We talked about this at length and it was clear that she was passionate about developing a way to support these students. In a city of close to a million people, there are no educational psychologists or clinics to help in the assessment of learning disabilities. Regina Assumpta is one of the best schools in the country and has a solid facility and teaching record. If a school such as this cannot provide support for students with special needs, what further challenges would other schools face?

I teach a course at Laurier which has a focus on special education. In many ways, what she is describing is frighteningly similar to the context in Canada 50 years ago. We have made huge strides in Ontario but at a significant price. Is it possible to transfer some of the lessons we have learned and witnessed in one of the wealthiest parts of the world to one of the poorest?

I would love to be part of her vision for developing programs and supports for students with special needs in Haiti. So what do we do next?

Wednesday, October 9, 2013

Safely in Cap-Haitien (minus our BlackBerries and most of our luggage)

We had excellent flights today with every flight on time. We arrived in Port au Prince at 1:30. Unfortunately, the BlackBerries that Rob McBride (from BlackBerry) brought with him for our training were taken from him as we went through Haiti Customs. Fortunately, we have some contacts working on getting those back so we can use them for our training. It was fascinating to watch the "negotiation" go on over a 2 hour period before we gracefully exited so that we didn't miss our last flight of the day up to Cap-Haitien.

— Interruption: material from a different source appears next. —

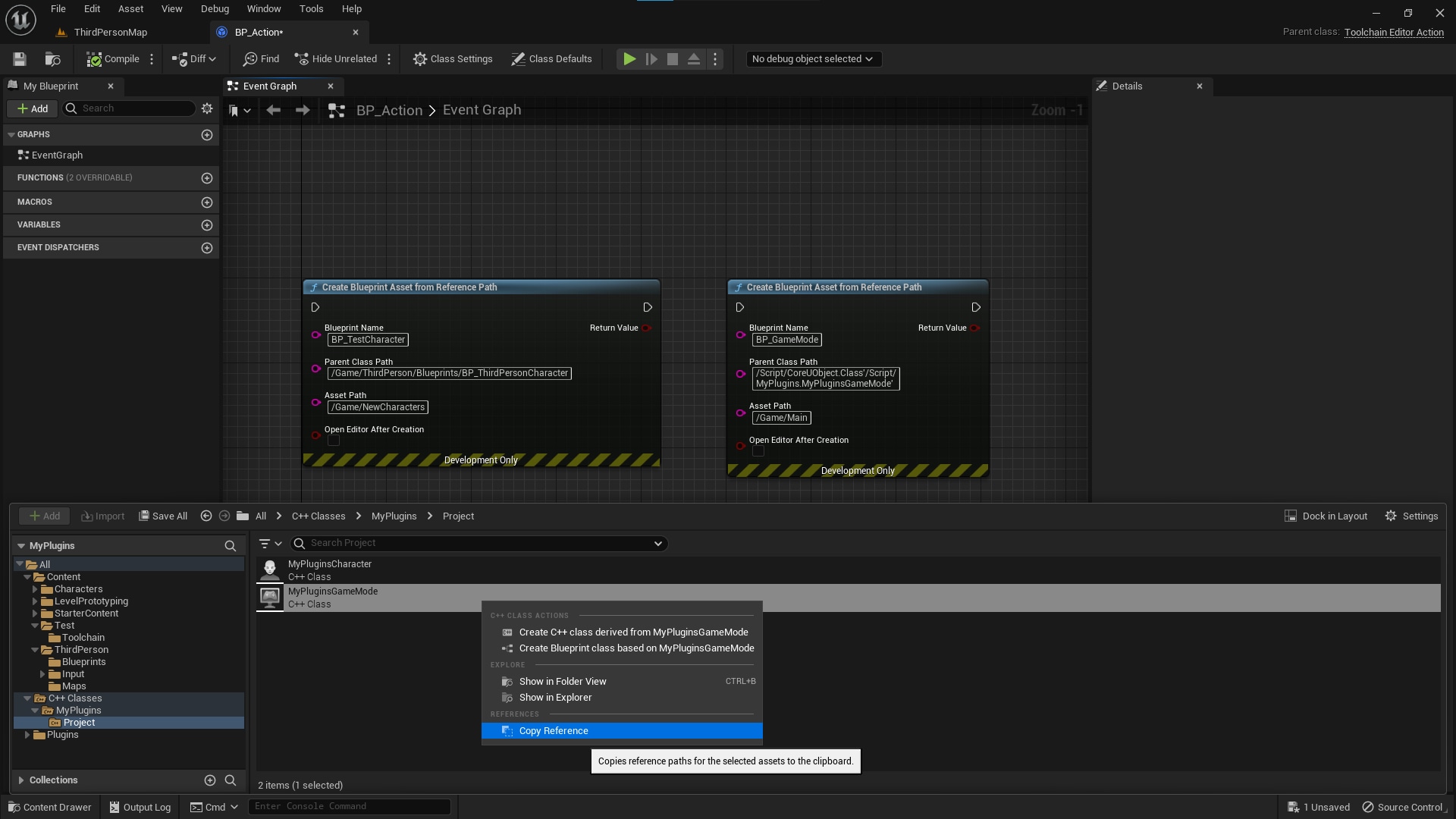
Task: Enable Open Editor After Creation on BP_GameMode node
Action: pyautogui.click(x=758, y=450)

However, when we got off the little plane that I normally take to Cap-Haitien, we realized that none of our luggage made it on the plane! Likely the plane was going to be a little heavy with all our luggage so they probably decided just to leave the luggage off (without telling us of course). So tonight we are enjoying being in Cap-Haitien but with some stinky clothes.

None of that really matters in the grand scheme of our time here. Tonight we met with Thelus Wilson, a key contact in Cap-Haitien, and mapped out the next three days. Over the next two days, we will be meeting with a university president (Dr. Fenol Metellus of the Public University of the North at Cap-Haitien), a dean from a faculty of education (Regina Assumpta), the director of the Ministry of Education for the north (Justin Metelus), and others as we work through some practical ways in which our partnerships "make sense" for both Wilfrid Laurier University and the partnering organizations. I am really excited about some of the areas we have discussed, particularly the potential of developing an open-learning website for Haitian teachers and leaders (see an earlier blog post about this). It's all about sustainable capacity-building and this will be a key part of that focus.

Saturday is going to be an exciting day as we host three training sessions on how technology can be used in responsible (and responsive to Haiti) ways. Rob, Jhonel Morvan (from Ontario Ministry of Education and WLU), and I will be leading these sessions. I am really excited about two grad students from University of Florida joining us for this training with a team of teachers they have been working with in the north. There will be school leaders coming from as far away as Pignon (about 2 hours away).

So with about two hours of sleep over the past 48 hours I am now heading to bed, tired but with building excitement for the next few days in Cap-Haitien. Obviously luggage isn't all that important after all!